● **Task goal**
Below are the records; copy exactly the stretch from the line containing "Image resolution: width=820" through the line containing "You are a computer-use agent. The image size is (1583, 890).", both ends included, and nothing else.

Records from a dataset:
>>

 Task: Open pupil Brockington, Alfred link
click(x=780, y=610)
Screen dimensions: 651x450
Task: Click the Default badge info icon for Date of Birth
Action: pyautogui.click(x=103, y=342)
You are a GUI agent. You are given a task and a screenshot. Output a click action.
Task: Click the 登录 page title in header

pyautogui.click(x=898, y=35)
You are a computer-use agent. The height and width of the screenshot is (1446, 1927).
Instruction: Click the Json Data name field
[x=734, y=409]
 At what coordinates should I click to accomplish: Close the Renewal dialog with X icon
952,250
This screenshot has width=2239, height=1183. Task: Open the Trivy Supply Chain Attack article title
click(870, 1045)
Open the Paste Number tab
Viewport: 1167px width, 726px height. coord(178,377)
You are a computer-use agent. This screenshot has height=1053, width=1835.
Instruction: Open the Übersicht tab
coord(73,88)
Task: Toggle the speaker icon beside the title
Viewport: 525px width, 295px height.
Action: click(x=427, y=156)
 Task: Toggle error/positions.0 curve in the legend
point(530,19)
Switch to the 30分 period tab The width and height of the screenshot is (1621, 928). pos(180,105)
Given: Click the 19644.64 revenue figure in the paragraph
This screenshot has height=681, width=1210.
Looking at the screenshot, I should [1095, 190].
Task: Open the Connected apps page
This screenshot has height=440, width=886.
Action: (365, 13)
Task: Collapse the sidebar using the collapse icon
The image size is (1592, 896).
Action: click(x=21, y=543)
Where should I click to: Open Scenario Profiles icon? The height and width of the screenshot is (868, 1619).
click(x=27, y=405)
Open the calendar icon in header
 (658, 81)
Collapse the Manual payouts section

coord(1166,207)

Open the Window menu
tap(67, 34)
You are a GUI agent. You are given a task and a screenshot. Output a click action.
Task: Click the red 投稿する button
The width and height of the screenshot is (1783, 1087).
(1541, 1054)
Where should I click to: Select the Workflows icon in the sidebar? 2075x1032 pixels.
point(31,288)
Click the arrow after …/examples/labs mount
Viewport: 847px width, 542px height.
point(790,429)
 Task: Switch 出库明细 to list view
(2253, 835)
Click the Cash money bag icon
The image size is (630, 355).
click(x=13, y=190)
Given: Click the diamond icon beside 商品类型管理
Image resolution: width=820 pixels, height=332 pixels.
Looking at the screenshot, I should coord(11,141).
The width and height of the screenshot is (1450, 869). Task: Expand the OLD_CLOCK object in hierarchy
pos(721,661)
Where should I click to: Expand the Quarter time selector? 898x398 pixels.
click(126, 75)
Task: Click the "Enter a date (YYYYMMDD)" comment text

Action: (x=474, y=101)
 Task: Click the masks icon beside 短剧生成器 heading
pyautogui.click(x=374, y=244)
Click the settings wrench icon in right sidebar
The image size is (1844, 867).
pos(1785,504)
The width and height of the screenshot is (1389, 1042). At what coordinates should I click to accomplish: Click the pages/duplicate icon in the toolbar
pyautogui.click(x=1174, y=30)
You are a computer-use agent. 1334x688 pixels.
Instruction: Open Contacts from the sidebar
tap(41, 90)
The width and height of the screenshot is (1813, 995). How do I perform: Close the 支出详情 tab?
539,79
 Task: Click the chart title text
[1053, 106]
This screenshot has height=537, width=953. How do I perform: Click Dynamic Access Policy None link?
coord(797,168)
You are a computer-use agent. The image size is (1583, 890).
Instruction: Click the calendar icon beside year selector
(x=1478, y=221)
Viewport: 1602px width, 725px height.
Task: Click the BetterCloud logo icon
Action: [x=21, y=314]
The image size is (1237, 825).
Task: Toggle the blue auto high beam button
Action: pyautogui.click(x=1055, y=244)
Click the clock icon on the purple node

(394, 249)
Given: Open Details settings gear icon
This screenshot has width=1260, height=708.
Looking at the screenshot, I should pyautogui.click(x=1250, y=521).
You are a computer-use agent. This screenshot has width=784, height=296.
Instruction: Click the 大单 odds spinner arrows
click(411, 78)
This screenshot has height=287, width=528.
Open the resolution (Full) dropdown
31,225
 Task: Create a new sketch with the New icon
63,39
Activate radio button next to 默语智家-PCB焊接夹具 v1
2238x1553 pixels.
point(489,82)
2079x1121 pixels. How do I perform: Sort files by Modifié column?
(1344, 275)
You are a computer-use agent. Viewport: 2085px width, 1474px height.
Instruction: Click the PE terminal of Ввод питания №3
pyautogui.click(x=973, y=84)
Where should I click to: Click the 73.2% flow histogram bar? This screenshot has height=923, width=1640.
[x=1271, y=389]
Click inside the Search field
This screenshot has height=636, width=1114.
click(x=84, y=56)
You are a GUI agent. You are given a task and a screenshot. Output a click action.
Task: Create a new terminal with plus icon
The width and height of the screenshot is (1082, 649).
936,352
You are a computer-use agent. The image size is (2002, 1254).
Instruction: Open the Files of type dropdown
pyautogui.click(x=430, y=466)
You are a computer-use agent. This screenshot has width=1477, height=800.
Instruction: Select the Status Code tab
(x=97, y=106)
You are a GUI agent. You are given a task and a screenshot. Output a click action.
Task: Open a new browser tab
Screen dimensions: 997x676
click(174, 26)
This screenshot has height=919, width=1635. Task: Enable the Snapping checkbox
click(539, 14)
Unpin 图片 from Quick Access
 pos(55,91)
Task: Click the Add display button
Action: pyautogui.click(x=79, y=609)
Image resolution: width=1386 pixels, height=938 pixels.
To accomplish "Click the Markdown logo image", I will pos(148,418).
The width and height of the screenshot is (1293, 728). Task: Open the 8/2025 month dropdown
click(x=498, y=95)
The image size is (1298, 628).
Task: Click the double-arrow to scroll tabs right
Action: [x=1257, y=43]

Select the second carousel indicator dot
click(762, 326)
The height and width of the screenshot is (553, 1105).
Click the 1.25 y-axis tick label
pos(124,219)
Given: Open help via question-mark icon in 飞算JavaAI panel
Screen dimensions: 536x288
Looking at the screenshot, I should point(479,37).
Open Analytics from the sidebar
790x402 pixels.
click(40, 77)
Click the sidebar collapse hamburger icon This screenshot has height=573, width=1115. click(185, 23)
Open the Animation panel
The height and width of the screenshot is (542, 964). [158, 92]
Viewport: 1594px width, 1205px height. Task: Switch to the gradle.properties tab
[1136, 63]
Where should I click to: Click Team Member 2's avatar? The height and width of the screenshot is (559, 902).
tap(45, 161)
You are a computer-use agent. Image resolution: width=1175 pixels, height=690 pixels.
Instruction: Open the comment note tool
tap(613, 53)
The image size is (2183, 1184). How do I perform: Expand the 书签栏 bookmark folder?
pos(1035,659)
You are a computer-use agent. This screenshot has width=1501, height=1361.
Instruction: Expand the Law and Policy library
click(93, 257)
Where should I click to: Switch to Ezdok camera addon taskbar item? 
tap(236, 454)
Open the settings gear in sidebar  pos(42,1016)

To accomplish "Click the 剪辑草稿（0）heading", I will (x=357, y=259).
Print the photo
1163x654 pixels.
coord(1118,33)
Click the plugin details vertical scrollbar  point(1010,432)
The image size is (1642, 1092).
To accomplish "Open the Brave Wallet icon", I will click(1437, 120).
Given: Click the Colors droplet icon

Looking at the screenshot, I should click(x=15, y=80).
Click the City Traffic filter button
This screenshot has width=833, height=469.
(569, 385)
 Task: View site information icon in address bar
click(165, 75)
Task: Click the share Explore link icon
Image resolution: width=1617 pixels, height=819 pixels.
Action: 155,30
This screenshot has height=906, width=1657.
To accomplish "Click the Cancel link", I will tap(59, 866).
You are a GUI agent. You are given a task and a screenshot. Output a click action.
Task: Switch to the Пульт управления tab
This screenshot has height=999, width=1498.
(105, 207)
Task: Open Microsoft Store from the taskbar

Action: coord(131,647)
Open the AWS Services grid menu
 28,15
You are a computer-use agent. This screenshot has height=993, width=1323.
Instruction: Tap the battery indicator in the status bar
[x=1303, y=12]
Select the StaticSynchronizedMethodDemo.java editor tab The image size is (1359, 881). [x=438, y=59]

<<

● **Completed exercise**
Image resolution: width=820 pixels, height=332 pixels.
Looking at the screenshot, I should coord(11,141).
The width and height of the screenshot is (1450, 869). Task: Expand the OLD_CLOCK object in hierarchy
pos(721,661)
Where should I click to: Expand the Quarter time selector? 898x398 pixels.
click(126, 75)
Task: Click the "Enter a date (YYYYMMDD)" comment text

Action: (x=474, y=101)
 Task: Click the masks icon beside 短剧生成器 heading
pyautogui.click(x=374, y=244)
Click the settings wrench icon in right sidebar
The image size is (1844, 867).
pos(1785,504)
The width and height of the screenshot is (1389, 1042). At what coordinates should I click to accomplish: Click the pages/duplicate icon in the toolbar
pyautogui.click(x=1174, y=30)
You are a computer-use agent. 1334x688 pixels.
Instruction: Open Contacts from the sidebar
tap(41, 90)
The width and height of the screenshot is (1813, 995). How do I perform: Close the 支出详情 tab?
539,79
 Task: Click the chart title text
[1053, 106]
This screenshot has height=537, width=953. How do I perform: Click Dynamic Access Policy None link?
coord(797,168)
You are a computer-use agent. The image size is (1583, 890).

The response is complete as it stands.